The view from a Paris café.

The Culture of Getting Around

Our “Think Global” blog hits the ground running with a look at what we can learn from French transportation culture.

Think Global is a new blog series from Canada Conserves’ Chris Winter. During a year-long trip around the world, Chris will be sharing examples of how other countries are dealing with climate change, resource scarcity and economic turmoil, showcasing the role of culture in our ability to tackle big environmental issues and teasing out ideas and approaches that we can apply at home.

Think Global is a new blog series from Canada Conserves’ Chris Winter. During a year-long trip around the world, Chris will be sharing examples of how other countries are dealing with climate change, resource scarcity and economic turmoil, showcasing the role of culture in our ability to tackle big environmental issues and teasing out ideas and approaches that we can apply at home.

After a week in Paris, it was our son, Aran, who figured out the difference between Parisians and Torontonians. “In Paris,” he observed, “the drivers are polite and the pedestrians are pushy.” France is the first stop on our family’s year-long world tour and already there are lessons to be learned.

In Paris the drivers are polite and the pedestrians are pushy.

Getting around in Paris is actually the reverse of Toronto. The drivers make room for everyone, including bikes and pedestrians. Rarely do people honk, and even then politely even though the city is a maze of narrow streets and bustling boulevards. The traffic ballet at the Arc de Triomphe circle, where incoming rather than outgoing vehicles have the right of way, is amazing. Somehow it works, because everyone knows the system.

The pedestrians of Paris are a different matter. Sidewalks are freeways, meant for walking. If you want to stop, you need to pull over or risk being run over by a Parisian who will give you a “pffft” of contempt. Streetside cafés press patrons against pedestrians, but the narrow strip of pavement is meant for walking.

The view from another Paris cafe.

Like anywhere else you have to know the unwritten, as well as the written, rules of the road. It’s the culture of getting around; something Europe has in spades and we Canadians seem to lack.

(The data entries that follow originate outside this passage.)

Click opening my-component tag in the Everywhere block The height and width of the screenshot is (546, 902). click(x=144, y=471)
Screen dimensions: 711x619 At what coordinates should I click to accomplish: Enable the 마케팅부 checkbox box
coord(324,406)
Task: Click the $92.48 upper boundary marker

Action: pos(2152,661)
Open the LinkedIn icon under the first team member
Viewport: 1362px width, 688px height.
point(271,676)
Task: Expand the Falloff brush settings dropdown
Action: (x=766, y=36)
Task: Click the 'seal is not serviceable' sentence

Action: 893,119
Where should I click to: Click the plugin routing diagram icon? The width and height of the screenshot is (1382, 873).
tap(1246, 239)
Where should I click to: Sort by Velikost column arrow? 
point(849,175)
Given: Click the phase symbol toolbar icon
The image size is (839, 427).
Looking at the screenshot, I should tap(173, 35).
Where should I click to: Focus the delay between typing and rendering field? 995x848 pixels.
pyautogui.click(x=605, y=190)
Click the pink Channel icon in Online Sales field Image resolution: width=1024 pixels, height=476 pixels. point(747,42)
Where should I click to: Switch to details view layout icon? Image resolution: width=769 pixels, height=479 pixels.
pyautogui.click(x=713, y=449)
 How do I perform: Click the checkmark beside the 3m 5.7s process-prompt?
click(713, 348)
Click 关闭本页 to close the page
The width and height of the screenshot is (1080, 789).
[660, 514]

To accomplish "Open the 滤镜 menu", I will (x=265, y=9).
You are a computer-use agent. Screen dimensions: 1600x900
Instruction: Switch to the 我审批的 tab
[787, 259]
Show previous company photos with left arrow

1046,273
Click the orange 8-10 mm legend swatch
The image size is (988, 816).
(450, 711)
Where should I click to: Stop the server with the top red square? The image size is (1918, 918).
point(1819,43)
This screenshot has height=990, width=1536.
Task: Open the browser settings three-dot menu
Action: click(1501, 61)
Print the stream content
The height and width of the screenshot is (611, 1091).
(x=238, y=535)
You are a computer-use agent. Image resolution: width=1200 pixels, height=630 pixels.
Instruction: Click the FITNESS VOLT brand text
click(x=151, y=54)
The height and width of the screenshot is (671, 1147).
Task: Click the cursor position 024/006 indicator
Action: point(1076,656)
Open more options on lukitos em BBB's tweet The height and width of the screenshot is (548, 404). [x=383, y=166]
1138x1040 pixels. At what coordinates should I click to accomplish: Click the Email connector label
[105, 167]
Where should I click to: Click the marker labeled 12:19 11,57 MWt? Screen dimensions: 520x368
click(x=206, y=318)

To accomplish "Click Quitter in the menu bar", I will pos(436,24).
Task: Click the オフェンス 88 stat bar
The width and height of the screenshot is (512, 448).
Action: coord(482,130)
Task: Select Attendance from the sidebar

While there are many things to learn and copy from the French and European approach, “subways, subways, subways” is not one of them.

Torontonians dream about being world class. We’d love to be like London or Paris, with a twisting network of subterranean pipes whisking us from any point of the city to another; or like Stockholm, where bikes are welcome and room is made available. While there are many things to learn and copy from the French and European approach, “subways, subways, subways” is not one of them.

For starters, Toronto is not Paris. One may think we are similar, given that the population of the City of Paris is 2.5 million, which is in the same ballpark as the City of Toronto. But when you consider that the City of Paris covers 87 square kilometres and Toronto takes in 630 square kilometres, the difference becomes obvious. Toronto simply does not have the density or the tax base to support a massive subway system.


The LRT in Angers.

But that doesn’t mean we can’t take action. France is full of examples of municipalities that have built new transit lines. Angers (population 148,000) has a new streetcar line running through the city, inaugurated in 2011. Toulouse (population 500,000) has new driverless subway and LRT lines that were built in the last decade. Toulouse also has mini-buses plying the tight pedestrian-filled downtown streets. The French work with what they have, and make it better. While some forward progress is being made in Toronto, we still seem to be mired in debate around which plan should be followed and what the actual timeframe should be.

Cycling provides even better examples of the French commitment to act. Less than ten years ago, Paris decided to become a bike-friendly city. By 2010, it had over 440 km of cycle paths, with plans to increase to 700 km by 2014. Toronto has over 550 km, which sounds comparable until we remember the difference in size of the two regions. Toronto’s bike lanes are a patchwork that end at the most inconvenient if not dangerous points; Paris has integrated bike safety onto every street and intersection.

Paris bikelane

What we saw in Paris was an amazing network of bike routes, including separated lanes, bus and bike lanes, contraflow streets and even bike lanes on sidewalks. Velib’ bikes abound, part of the 20,000 bikes and 1,800 stations across the city. Cyclists were well behaved, alert and moving seamlessly between cars and pedestrians. Parisian cyclists told us they need to be ever vigilant on the streets, but they acknowledge that cycling in the city has evolved rapidly over the last ten years.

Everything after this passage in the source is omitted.